Nous n’en n’avions pas franchement besoin mais ces dernières semaines ont rappelé aux enseignants qu’avaler des couleuvres était une compétence requise du métier. Il faut avouer que nous en avons bouffé beaucoup sans trop broncher finalement au regard de l’étendue de l’intoxication.
Nous avons laissé dire que tout était prêt pour la continuité pédagogique en nous égosillant au même moment sur les innombrables bugs de l’inénarrable environnement numérique de l’Éducation nationale ; plaisanté avec nos collègues sur la cueillette de fraises pendant nos vacances-Covid19 ; laissé glisser sur nous les injonctions à nous « réinventer » pour l’école « du monde d’après » une fois passées les innombrables lubies « apprenantes », affronté la campagne de dénigrement savamment orchestrée des médias au ministère sur nos prétendues lâchetés et paresse congénitales de nanti.e.s payé.e.s à vie sans contrepartie.
Je propose de nous féliciter collectivement pour notre stoïcisme et notre patience. C’est sans doute la seule chose un tantinet réconfortante que nous pourrons nous offrir car, pendant ce temps, dans les cuisines de l’Éducation nationale, ça continue de carburer pour imaginer les couleuvres du monde d’après, et ça ne manque pas de piquant.
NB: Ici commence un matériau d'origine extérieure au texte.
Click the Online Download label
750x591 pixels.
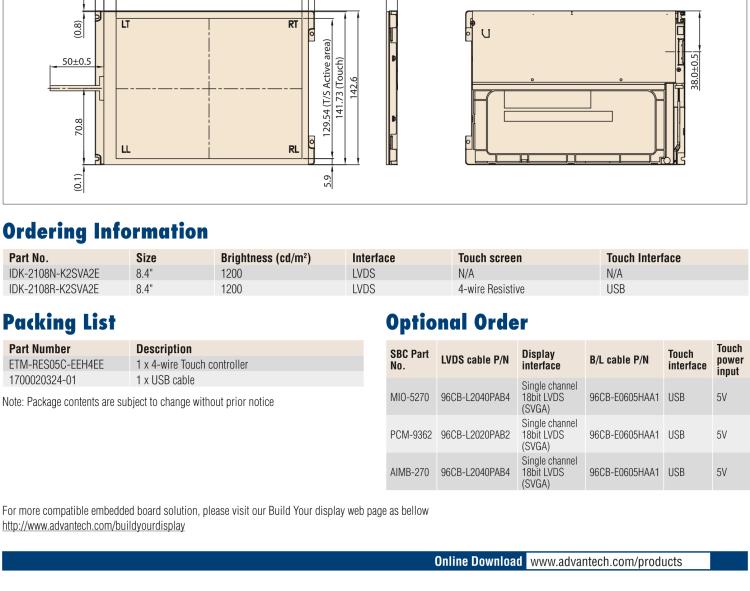click(477, 561)
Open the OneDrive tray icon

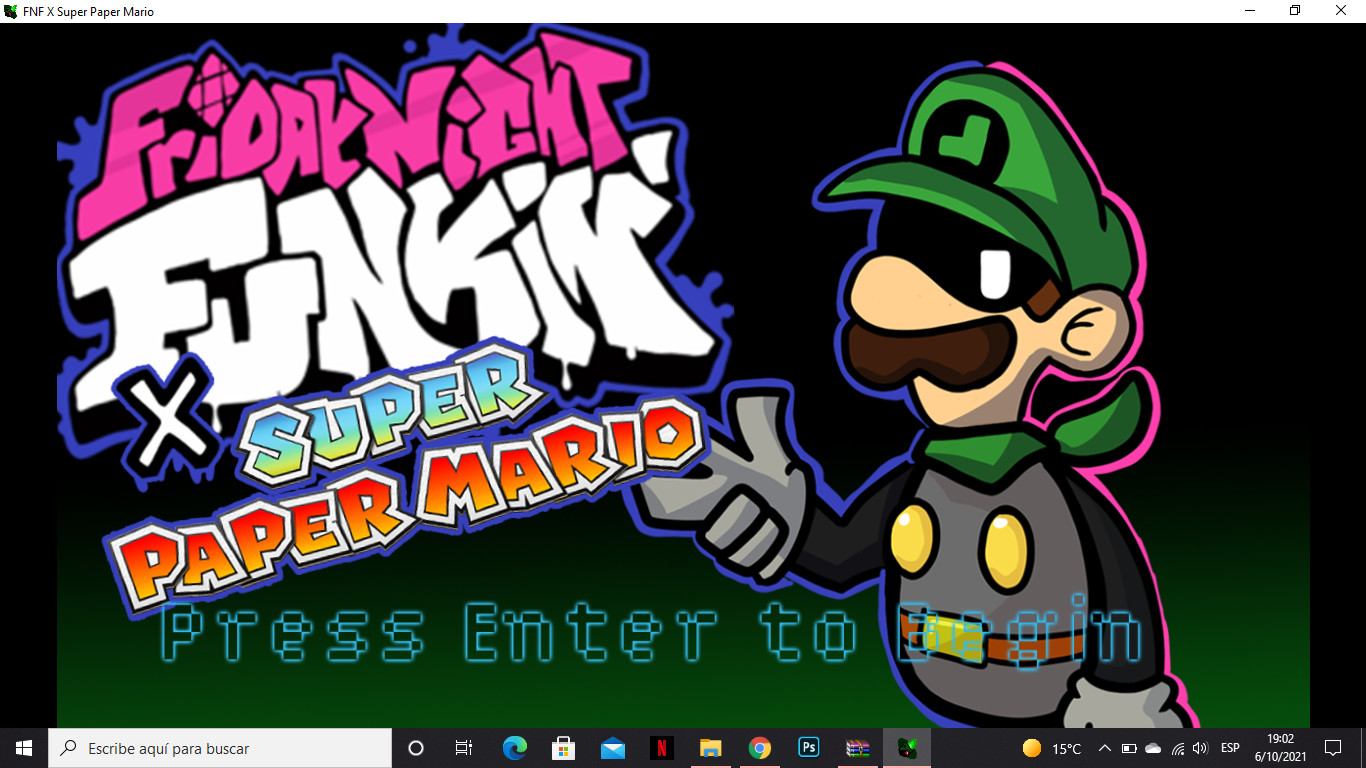[x=1152, y=747]
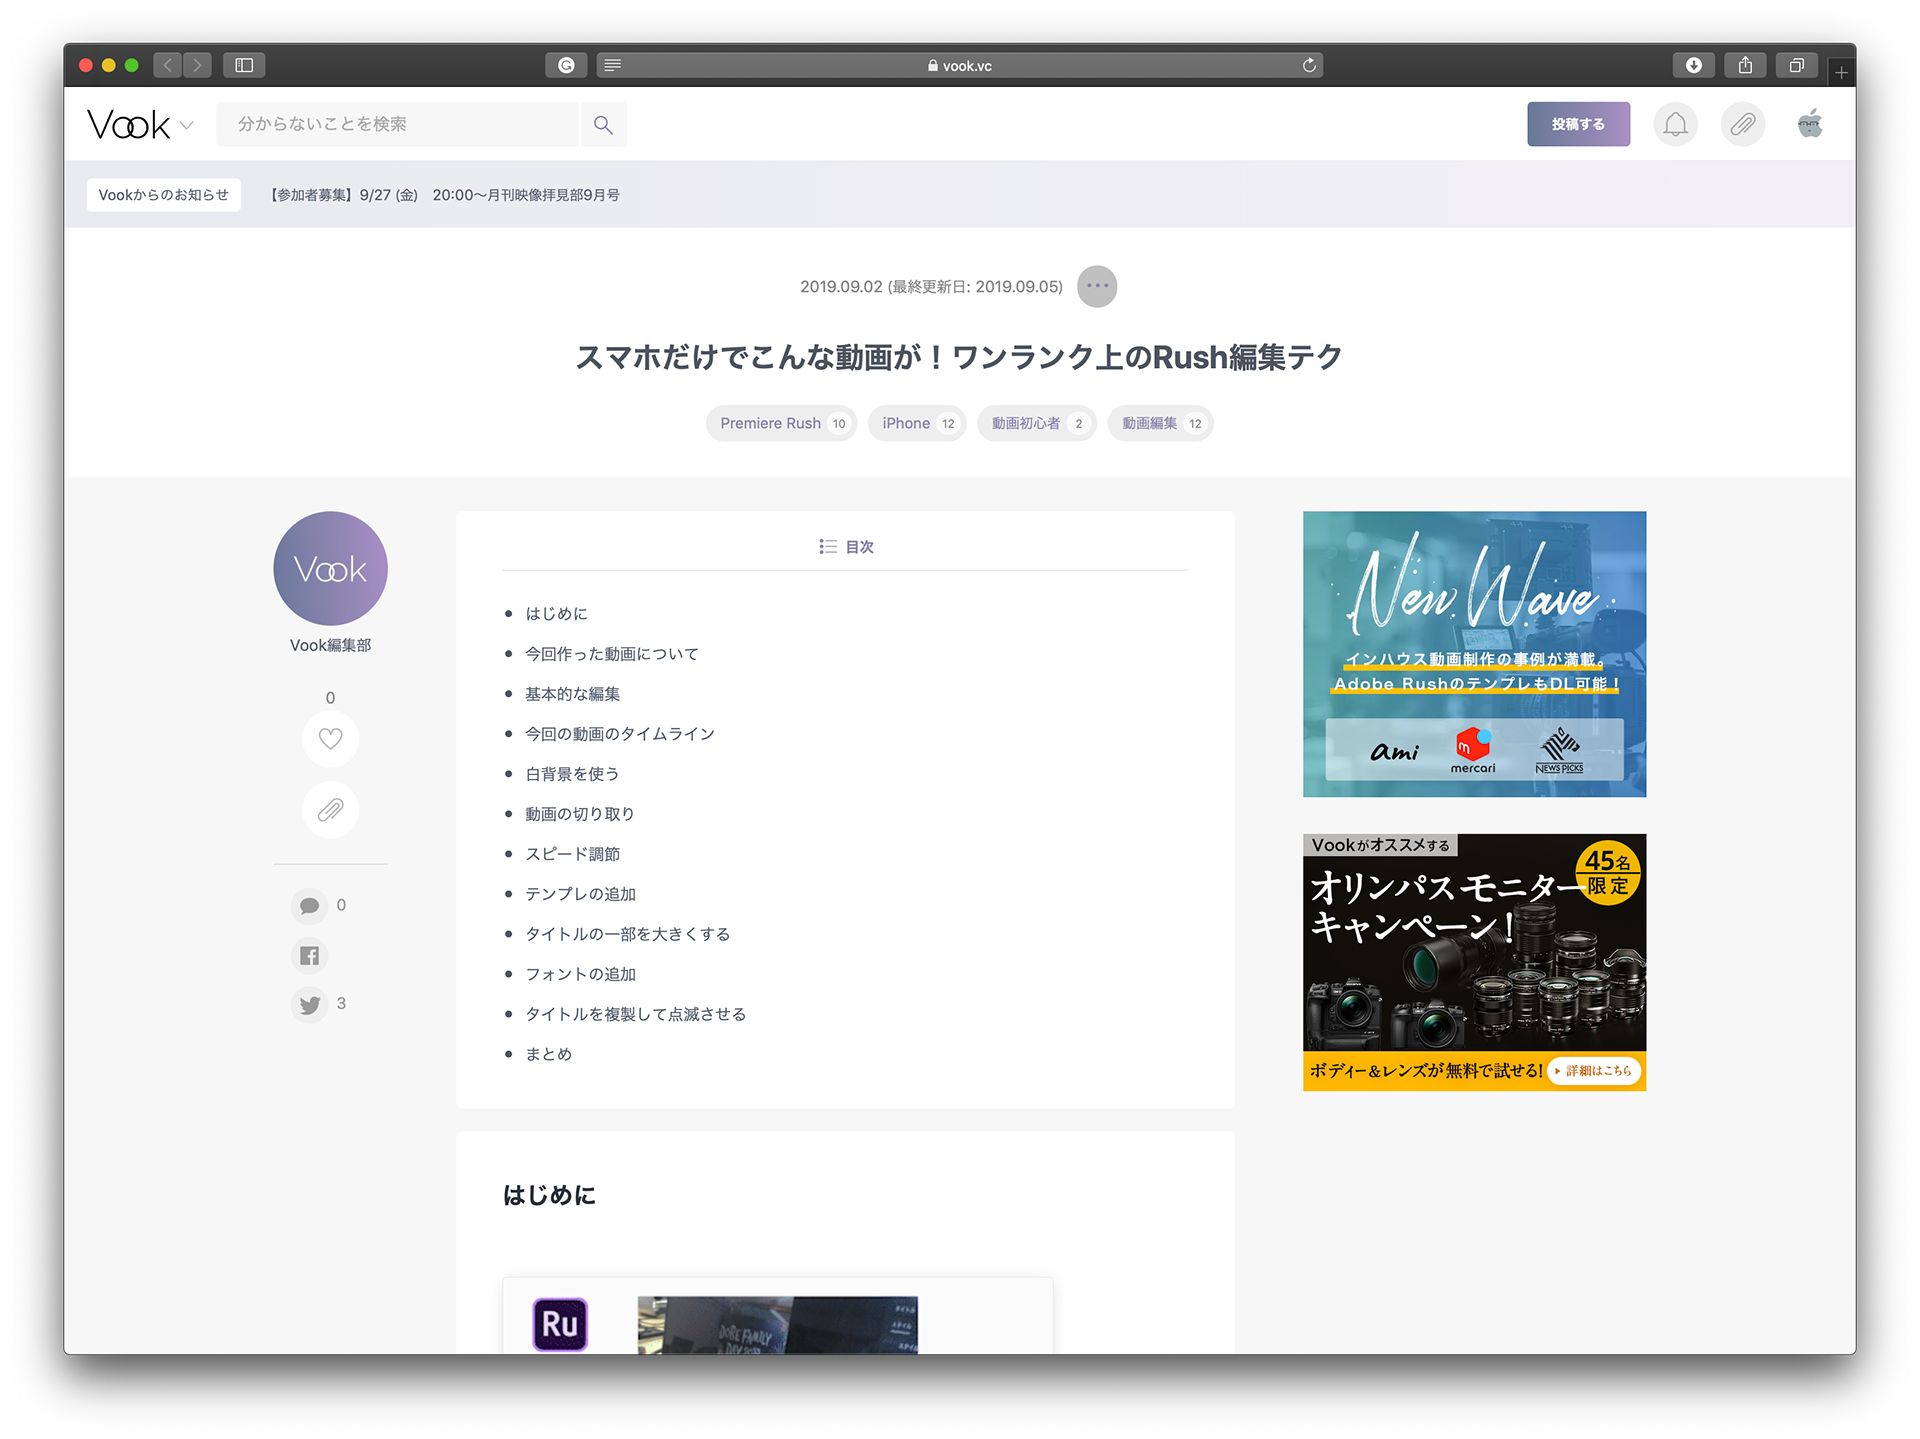Click the search magnifier icon
The image size is (1920, 1439).
pos(603,125)
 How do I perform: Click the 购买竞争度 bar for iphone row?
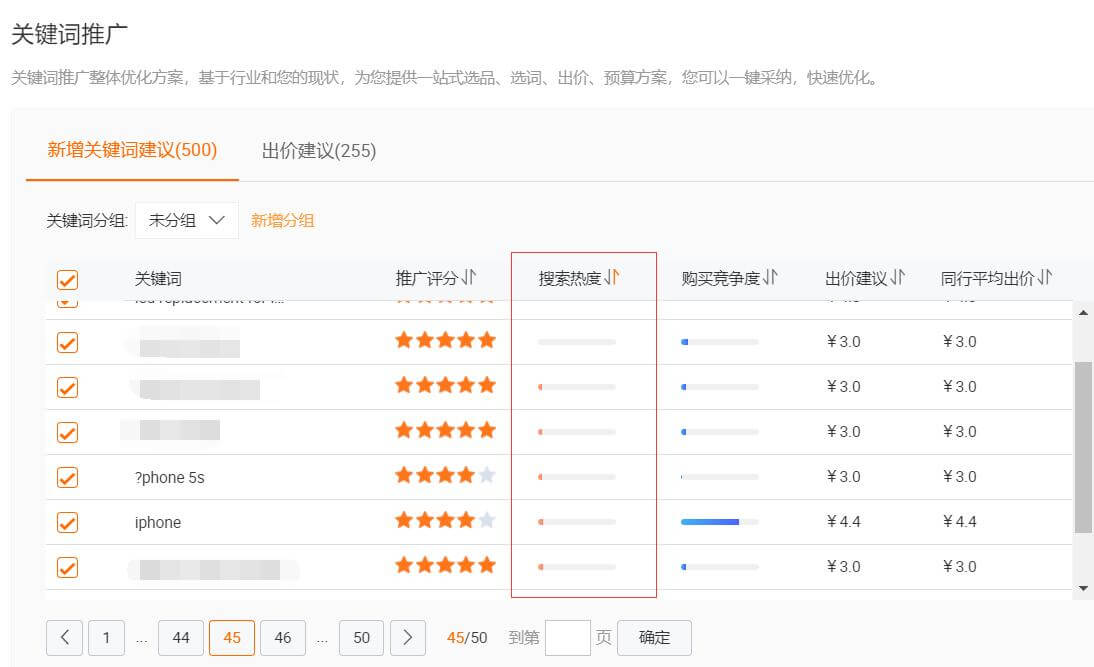click(x=719, y=522)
Á la Dane (service numérique des académies) de Montpellier, on vient d’imaginer des « open badges pour l’agilité pédagogique/Covid19 », les voici, il suffit de les demander.

Cela fait déjà beaucoup réagir sur réseaux sociaux. Je n’ai d’abord pas voulu y croire, mais le fumet pestilentiel m’a rattrapée au réveil, et franchement, ça pue.
On aimerait savoir qui a pu avoir une telle idée, comment il est possible que personne en réunion n’ose faire remarquer l’indécence de cette initiative, comment on peut être à ce point éloigné du monde enseignant pour imaginer que cela puisse les flatter ; surtout à quel moment il a été acquis chez ces gens que nous étions toutes et tous au mieux des produits, au pire, des buses.
C’est pourquoi une fois passé le moment du rire (heureusement on n’a pas encore totalement perdu notre humour), il faut vraiment prendre cette distribution de médailles au sérieux, pour ce qu’elle dit de leur définition de l’école d’après.
Les alertes ont déjà été lancées sur ces questions. Lisez notamment les analyses très fouillées de Christophe Cailleaux et Amélie Hart-Hutasse sur la voracité du monde de l’ed tech, qui n’avait jamais osé rêver plus belle opportunité que cette pandémie pour exhiber son dentier.
Sur le fond, on rappellera une énième fois la ténacité et la cohérence du rouleau compresseur néolibéral qui écrase le peu qu'il nous reste de services publics. La distribution de médailles, comme pour les soignants, est le cache-sexe de l’impératif d’austérité. Il ne flatte que celui qui a sacrifié sa dignité pour exhiber ses atours de winner, une espèce heureusement rare encore dans notre monde.
La médaille se substitue à la revalorisation salariale, et labellise l’individu méritant – ce petit colibri tout mignon – selon une recette désormais bien rodée : diviser pour mieux régner, instaurer concurrence et compétition et donc saper l’esprit collectif et public qui est la condition de nos métiers.
Et puis il y a la forme, la violence des mots ici utilisés, ces mots-creux aux couleurs de layette qui habillent la violence manageriale d’un linceul de soie : « agilité », « explorateur », « passeur », « bâtisseur » ; des mots auxquels on ajoutera désormais « hybridité », « pionniers », « innovateurs » etc.
Des mots tantôt savants, tantôt flatteurs, mais tous évidés de leur sens pour servir la cause d’une nouvelle servitude qu’on espère évidemment volontaire. L’ « agilité » n’est que la version lexicalement édulcorée de la flexibilité, le rêve du néo-management ; l’ « hybridité » est un concept qui prépare l’abandon contraint de son domaine de compétences en fonction des besoins de l’institution.
C’est un projet global visant à déposséder de la dignité au travail, laquelle repose sur notre connaissance du métier, condition de notre capacité d’expertise. Le reste de ces mots ne sont que des flagorneries creuses s’ils sont énoncés en contexte néolibéral.
Pendant que d’un côté, elle opprime et réprime, notre institution pratique une câlinothérapie à moindre coût dont ces médailles sont le reflet. Elles ont l’allure d’une récompense mais le goût du venin.